Elizabeth Moss, who is in imminent danger of overexposure, is great in the eponymous role of the famous horror writer, and Michael Stuhlbarg shines as her forlorn husband, and as their wedded bliss unravels, their journey becomes all the more surreal as the certainty of it all becomes far less tangible. As tensions rise, a delirious perspective holds sway, and while Moss’s other big genre film from 2020, The Invisible Man, might hog most of the plaudits, Shirley is the serenely sinister chamber piece that offers intellectual stimulation and opulent eye candy that will truly persist and plague the viewer for days afterwards.
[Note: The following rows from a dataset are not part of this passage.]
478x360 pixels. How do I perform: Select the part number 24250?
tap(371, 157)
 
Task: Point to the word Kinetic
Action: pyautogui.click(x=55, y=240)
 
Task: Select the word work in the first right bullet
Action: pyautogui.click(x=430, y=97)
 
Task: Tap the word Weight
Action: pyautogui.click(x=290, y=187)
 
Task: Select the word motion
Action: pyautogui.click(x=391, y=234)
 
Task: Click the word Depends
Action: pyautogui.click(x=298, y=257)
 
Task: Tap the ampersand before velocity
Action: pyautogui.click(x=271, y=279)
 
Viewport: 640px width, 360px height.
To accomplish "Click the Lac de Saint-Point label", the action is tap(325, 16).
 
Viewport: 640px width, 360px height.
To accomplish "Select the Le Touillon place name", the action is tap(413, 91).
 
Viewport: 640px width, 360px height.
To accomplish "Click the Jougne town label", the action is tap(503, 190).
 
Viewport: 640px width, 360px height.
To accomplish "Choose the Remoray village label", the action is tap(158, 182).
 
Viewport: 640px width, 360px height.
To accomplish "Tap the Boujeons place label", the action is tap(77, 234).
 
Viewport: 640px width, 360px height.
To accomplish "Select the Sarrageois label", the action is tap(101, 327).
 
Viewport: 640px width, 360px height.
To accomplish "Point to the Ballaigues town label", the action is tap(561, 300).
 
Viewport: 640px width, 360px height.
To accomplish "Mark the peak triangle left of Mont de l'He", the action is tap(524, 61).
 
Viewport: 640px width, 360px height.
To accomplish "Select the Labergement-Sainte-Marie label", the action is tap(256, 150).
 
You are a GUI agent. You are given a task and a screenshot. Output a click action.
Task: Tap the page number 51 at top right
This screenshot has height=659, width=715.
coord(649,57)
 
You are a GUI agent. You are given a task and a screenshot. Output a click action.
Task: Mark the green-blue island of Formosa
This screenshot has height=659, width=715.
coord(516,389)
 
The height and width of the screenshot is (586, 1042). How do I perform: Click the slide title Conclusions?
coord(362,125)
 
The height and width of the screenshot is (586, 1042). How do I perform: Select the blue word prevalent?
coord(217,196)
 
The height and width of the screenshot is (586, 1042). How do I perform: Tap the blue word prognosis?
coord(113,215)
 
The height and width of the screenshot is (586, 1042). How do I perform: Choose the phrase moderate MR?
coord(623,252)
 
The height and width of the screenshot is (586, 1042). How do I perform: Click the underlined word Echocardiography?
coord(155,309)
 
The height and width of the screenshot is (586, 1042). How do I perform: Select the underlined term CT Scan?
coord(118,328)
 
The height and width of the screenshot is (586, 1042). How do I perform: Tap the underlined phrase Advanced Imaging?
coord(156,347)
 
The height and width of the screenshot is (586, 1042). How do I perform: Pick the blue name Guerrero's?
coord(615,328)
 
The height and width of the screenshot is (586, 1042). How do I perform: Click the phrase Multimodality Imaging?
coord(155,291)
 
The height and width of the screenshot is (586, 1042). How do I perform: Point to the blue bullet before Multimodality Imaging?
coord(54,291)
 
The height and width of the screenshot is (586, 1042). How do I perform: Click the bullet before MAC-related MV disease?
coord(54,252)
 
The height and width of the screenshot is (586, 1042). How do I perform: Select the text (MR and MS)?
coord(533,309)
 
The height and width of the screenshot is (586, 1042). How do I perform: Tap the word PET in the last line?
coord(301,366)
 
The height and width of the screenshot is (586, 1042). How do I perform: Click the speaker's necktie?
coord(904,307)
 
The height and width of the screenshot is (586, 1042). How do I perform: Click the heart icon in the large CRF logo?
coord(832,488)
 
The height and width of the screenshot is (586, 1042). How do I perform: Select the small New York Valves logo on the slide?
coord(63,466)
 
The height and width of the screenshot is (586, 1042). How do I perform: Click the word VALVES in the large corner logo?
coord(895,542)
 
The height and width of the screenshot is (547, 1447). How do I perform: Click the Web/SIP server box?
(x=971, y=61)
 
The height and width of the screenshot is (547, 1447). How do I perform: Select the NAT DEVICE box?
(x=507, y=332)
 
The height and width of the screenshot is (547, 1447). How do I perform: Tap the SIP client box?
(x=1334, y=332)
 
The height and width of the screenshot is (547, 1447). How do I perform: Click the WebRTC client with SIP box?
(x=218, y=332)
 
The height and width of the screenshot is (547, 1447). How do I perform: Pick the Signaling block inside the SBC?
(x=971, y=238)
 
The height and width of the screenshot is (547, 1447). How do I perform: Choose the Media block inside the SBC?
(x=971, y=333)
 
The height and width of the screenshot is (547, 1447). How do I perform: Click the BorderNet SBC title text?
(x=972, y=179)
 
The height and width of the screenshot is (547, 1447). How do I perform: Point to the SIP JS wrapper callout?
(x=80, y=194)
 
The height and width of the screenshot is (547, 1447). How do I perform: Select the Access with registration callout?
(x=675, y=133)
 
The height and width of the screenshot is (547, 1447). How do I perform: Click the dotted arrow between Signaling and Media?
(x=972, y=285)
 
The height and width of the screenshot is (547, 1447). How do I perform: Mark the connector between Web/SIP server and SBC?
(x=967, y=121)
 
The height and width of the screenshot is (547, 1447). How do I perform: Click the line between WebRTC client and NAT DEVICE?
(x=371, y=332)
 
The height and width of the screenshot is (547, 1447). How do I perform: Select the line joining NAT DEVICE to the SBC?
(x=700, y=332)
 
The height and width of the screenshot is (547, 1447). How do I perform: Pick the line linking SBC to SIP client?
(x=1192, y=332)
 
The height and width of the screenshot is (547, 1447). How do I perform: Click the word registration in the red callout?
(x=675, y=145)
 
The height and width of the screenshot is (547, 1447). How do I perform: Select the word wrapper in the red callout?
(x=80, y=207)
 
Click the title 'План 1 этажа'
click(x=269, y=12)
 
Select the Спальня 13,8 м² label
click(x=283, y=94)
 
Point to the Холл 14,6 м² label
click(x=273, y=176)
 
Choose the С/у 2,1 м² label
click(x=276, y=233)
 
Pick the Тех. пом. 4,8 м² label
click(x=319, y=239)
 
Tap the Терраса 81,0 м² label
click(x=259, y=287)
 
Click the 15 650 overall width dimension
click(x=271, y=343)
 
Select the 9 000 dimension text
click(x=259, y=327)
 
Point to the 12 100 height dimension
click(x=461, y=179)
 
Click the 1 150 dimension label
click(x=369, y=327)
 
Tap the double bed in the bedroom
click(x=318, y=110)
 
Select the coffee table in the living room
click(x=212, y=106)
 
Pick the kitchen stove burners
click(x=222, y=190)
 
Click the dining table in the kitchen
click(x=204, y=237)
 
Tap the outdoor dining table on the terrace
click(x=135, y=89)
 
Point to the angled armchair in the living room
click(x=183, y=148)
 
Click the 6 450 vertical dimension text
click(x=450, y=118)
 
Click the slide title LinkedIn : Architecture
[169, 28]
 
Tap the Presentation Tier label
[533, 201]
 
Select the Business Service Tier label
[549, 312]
Brandon Cronenberg’s extreme genre thriller Possessor runs amok with futuristic technologies melding with a worn, vintage esthetic that make it a beautifully brutal sci-fi headtrip. Contract killer Tasya Vos (Andrea Riseborough), a corporate agent working under Girder (Jennifer Jason Leigh), uses state-of-the-art brain-implant tech to assassinate her targets. A murderer for hire, Vos inhabits her subject’s bodies, against their will, committing the murders through them, before forcing said subjects to end their own lives in a perfect crime scenario.
An incredibly confident and fully-realized film, Possessor finds Cronenberg fully in control and unafraid of shocking his audience as his dark and deadly tale builds with the momentum of a freight train screaming through a railyard late at night. His leads have never been better either, starting with Riseborough, who was so vulnerable and ethereal in Panos Cosmatos’s Mandy, here she’s a terrifying persona non grata psychopath being sucked into the abyss. And as her prey, Chrisopher Abbott is alternately utterly sympathetic and wholly sinister when his actions are manipulated by Vos for the most wicked and homicidal of purposes.
Utilizing stylish yet often austere cinematography from Karim Hussain, as well as gifted production design from Rupert Lazarus, along with a bevvy of suitably brutal and bloody practical effects, Possessor is an uneasy but nonetheless awesome experience.